Stored data entries:

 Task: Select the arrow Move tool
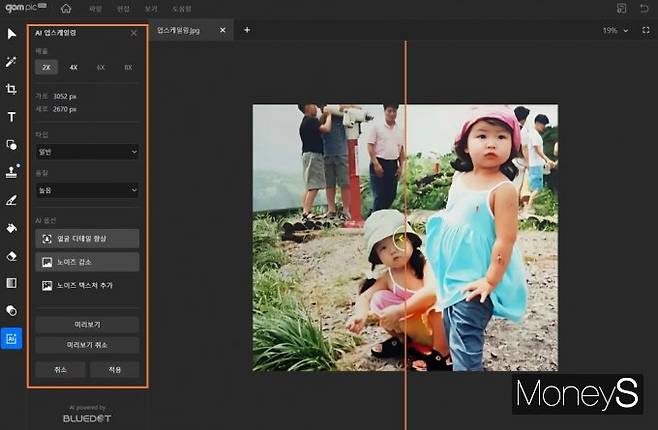pos(12,34)

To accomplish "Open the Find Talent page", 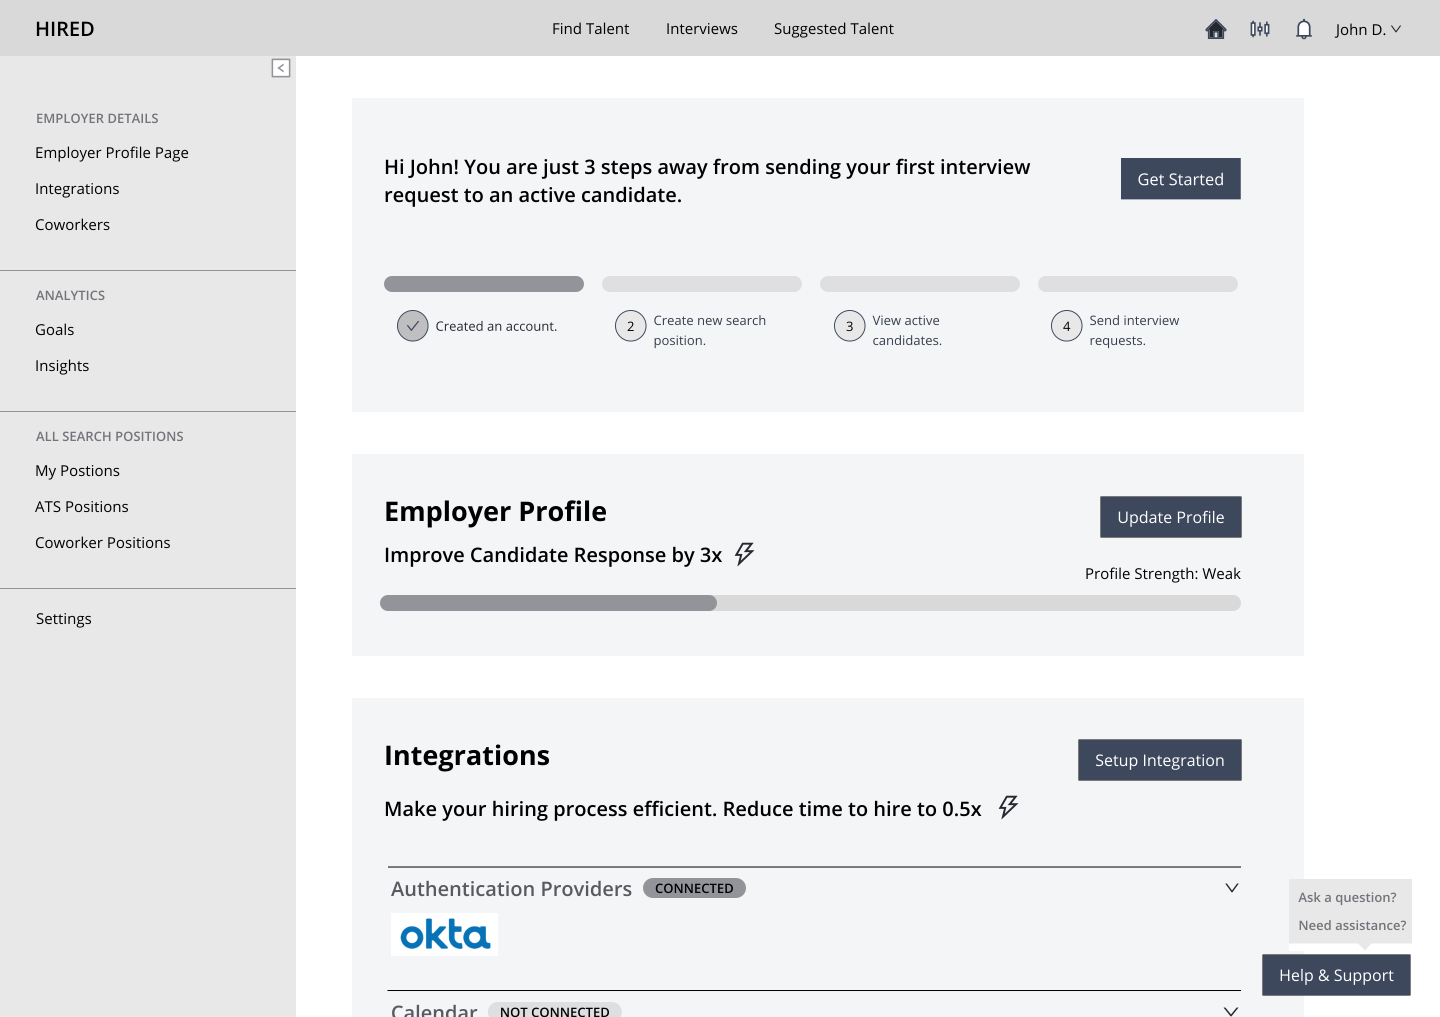I will pyautogui.click(x=590, y=29).
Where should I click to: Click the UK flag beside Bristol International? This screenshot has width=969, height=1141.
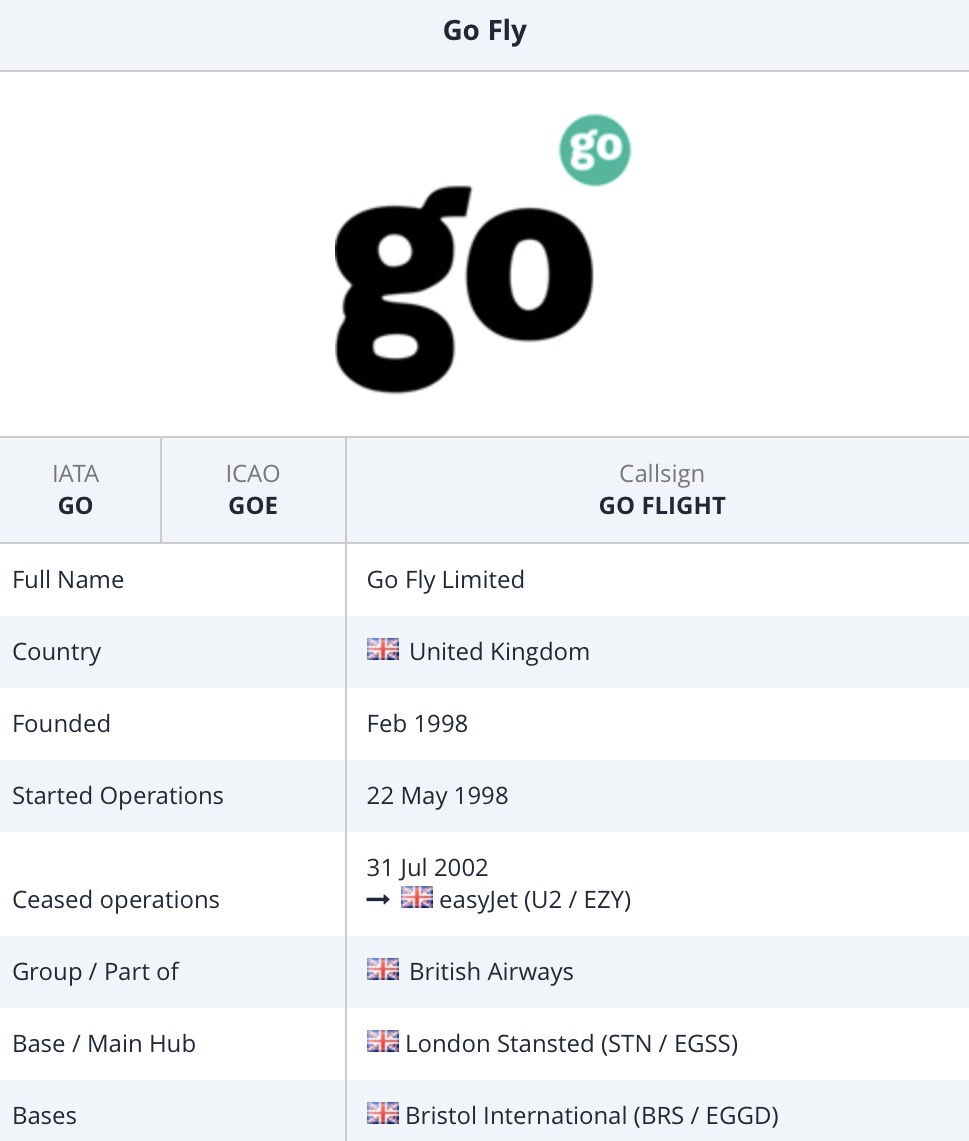pos(383,1115)
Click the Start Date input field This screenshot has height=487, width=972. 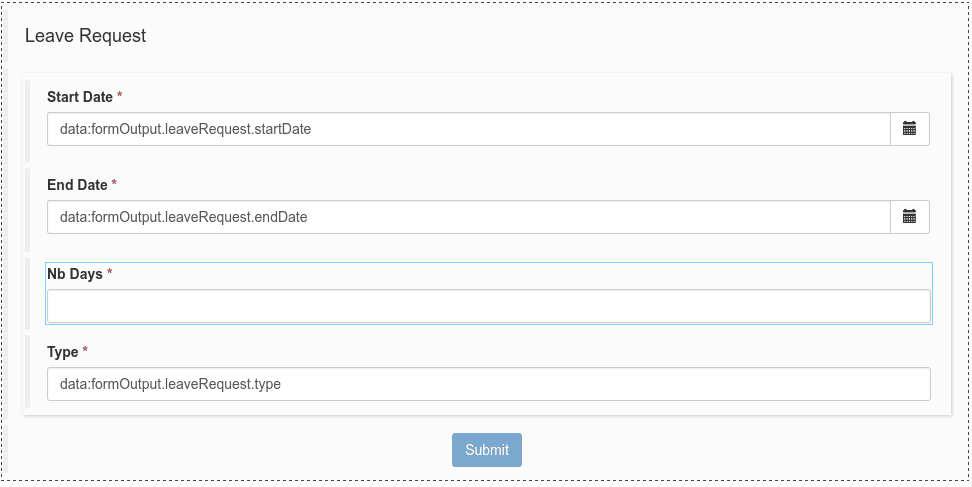[x=468, y=129]
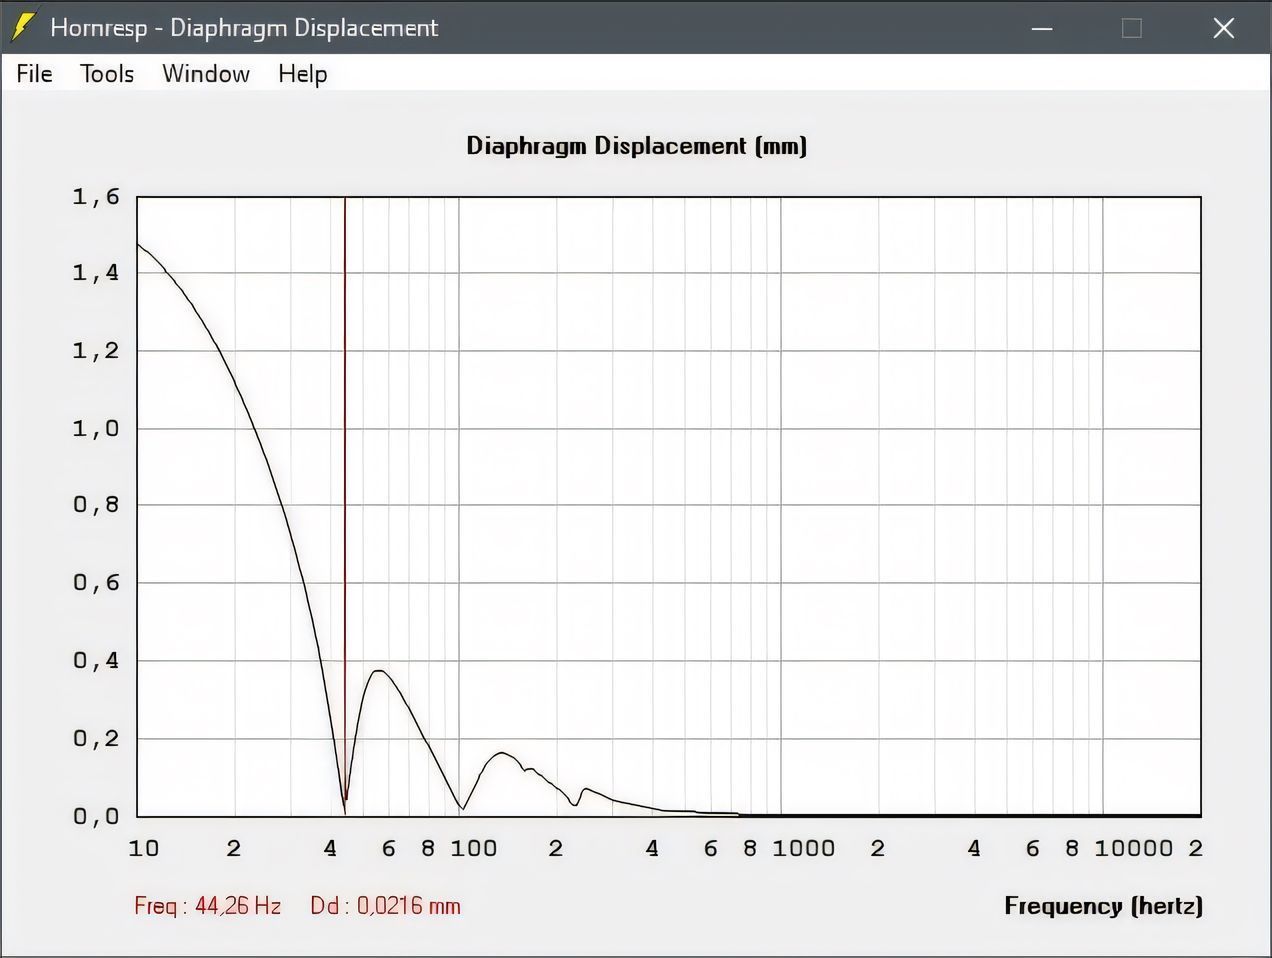Click the window title bar text
This screenshot has height=958, width=1272.
coord(244,28)
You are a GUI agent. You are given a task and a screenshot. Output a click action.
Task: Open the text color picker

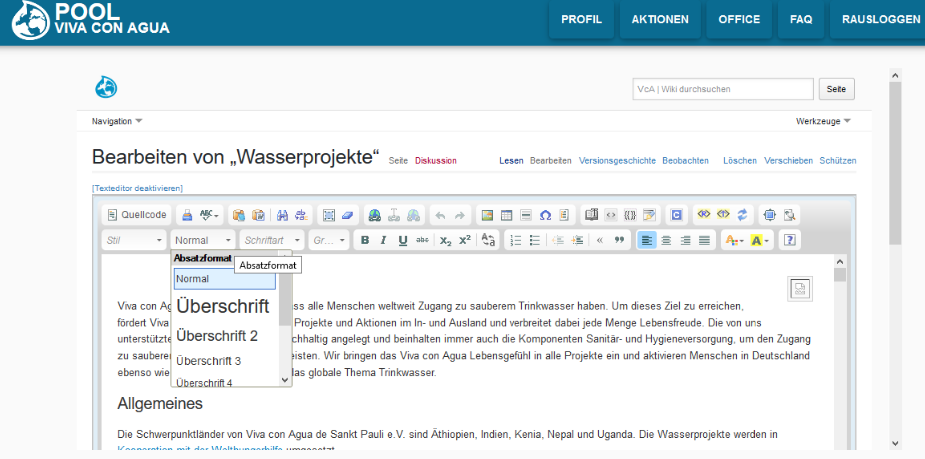[x=732, y=240]
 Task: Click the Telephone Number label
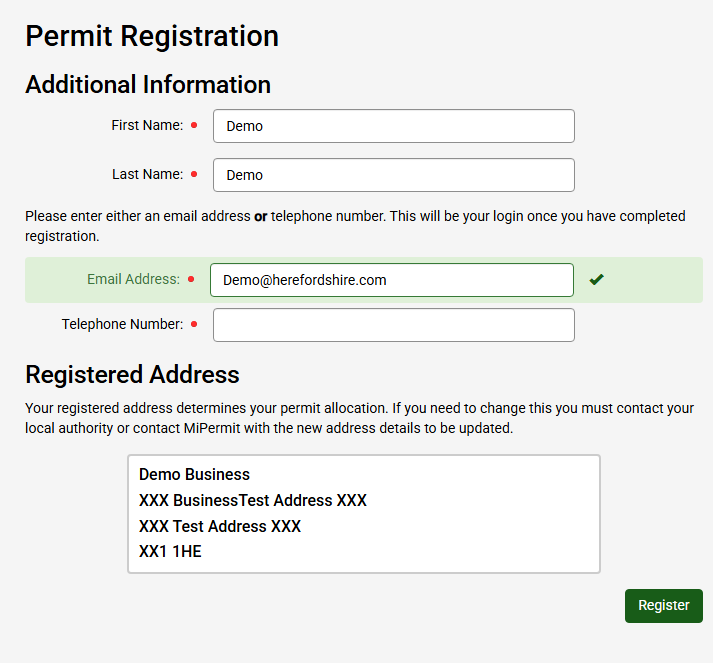click(122, 325)
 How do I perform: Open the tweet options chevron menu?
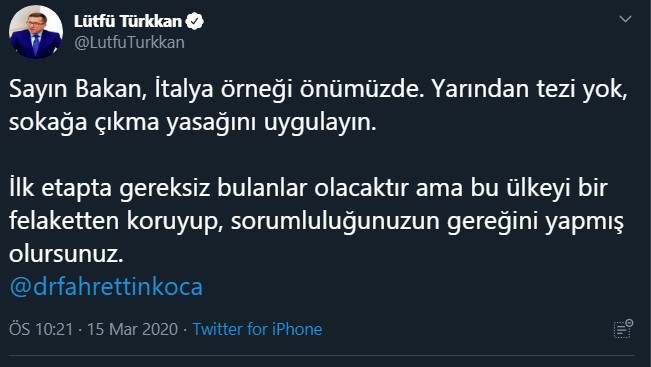pos(625,19)
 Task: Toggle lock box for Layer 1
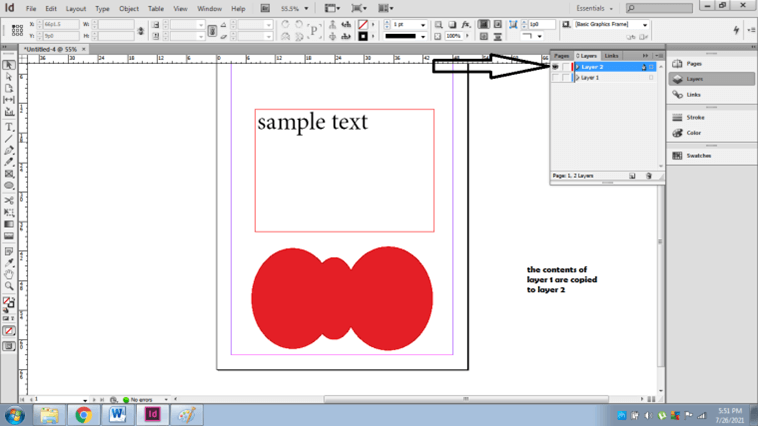click(x=565, y=78)
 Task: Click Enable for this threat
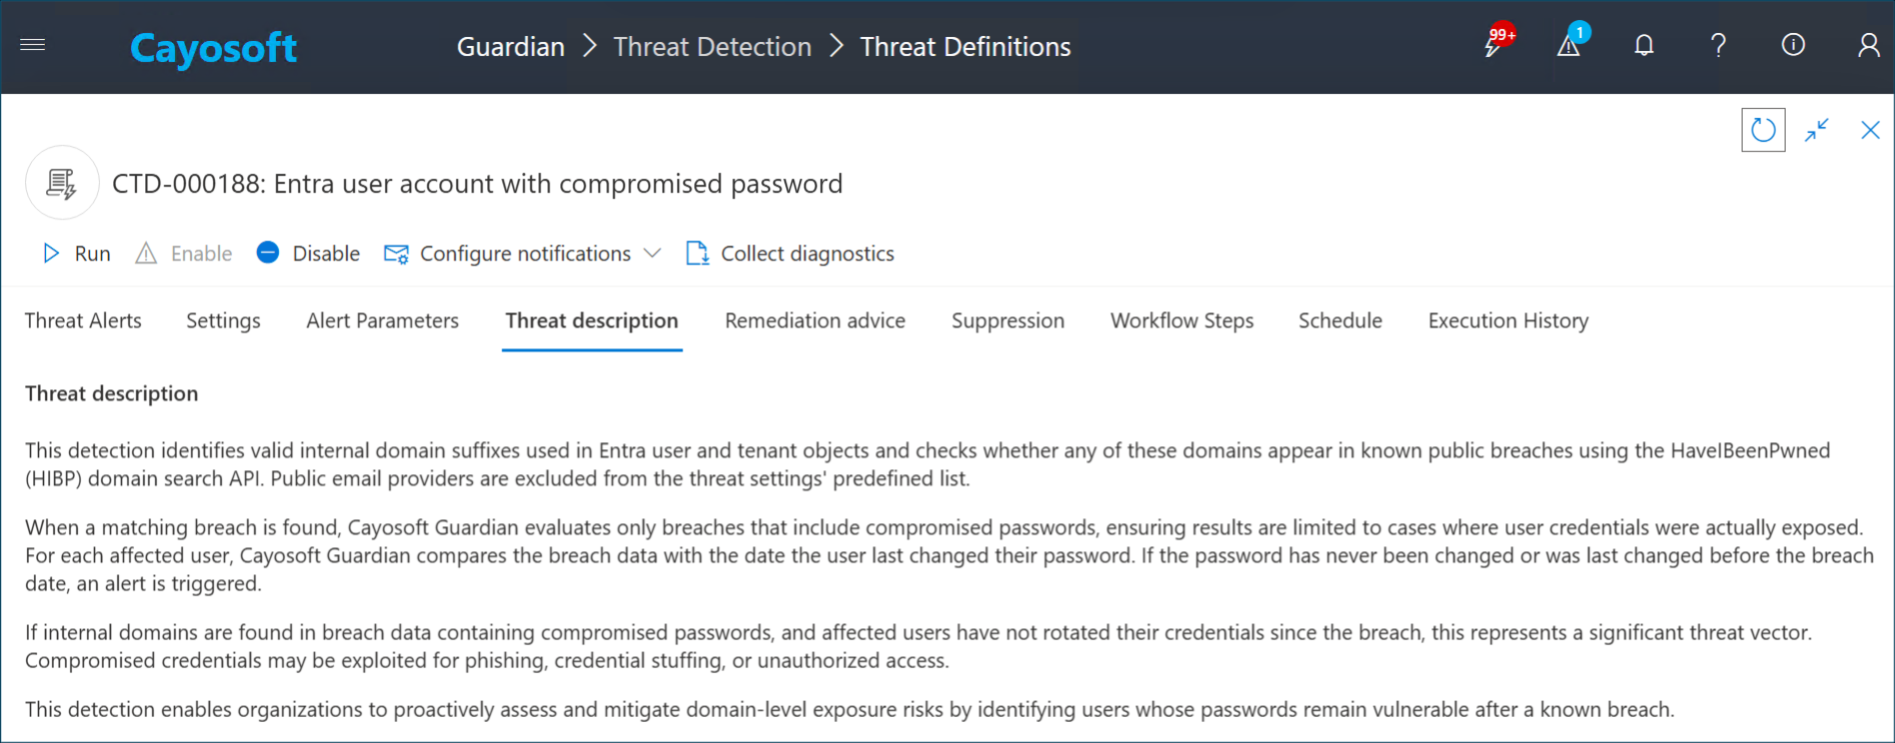(184, 254)
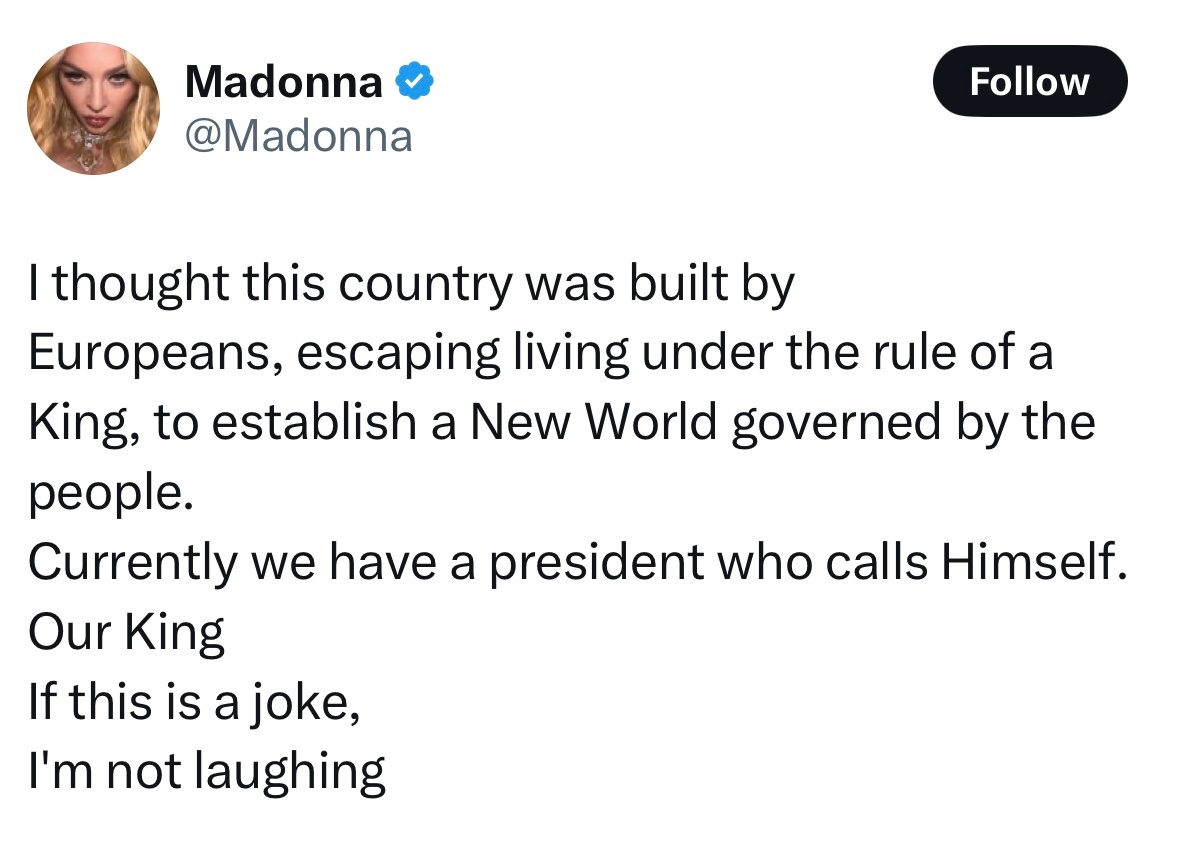This screenshot has height=855, width=1179.
Task: Click the final line I'm not laughing
Action: [x=207, y=772]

Exercise details: Reproduce exactly, and only, the part of the entries above that runs from the line with "How do I perform: Open" to the last line, both included. Pictures stay out.

Solution to this exercise:
 How do I perform: Open the tweet options chevron menu?
pos(625,19)
 Task: Toggle lock box for Layer 1
click(x=565, y=78)
 Task: Click Enable for this threat
(184, 254)
This screenshot has height=855, width=1179.
Task: Click the final line I'm not laughing
Action: [x=207, y=772]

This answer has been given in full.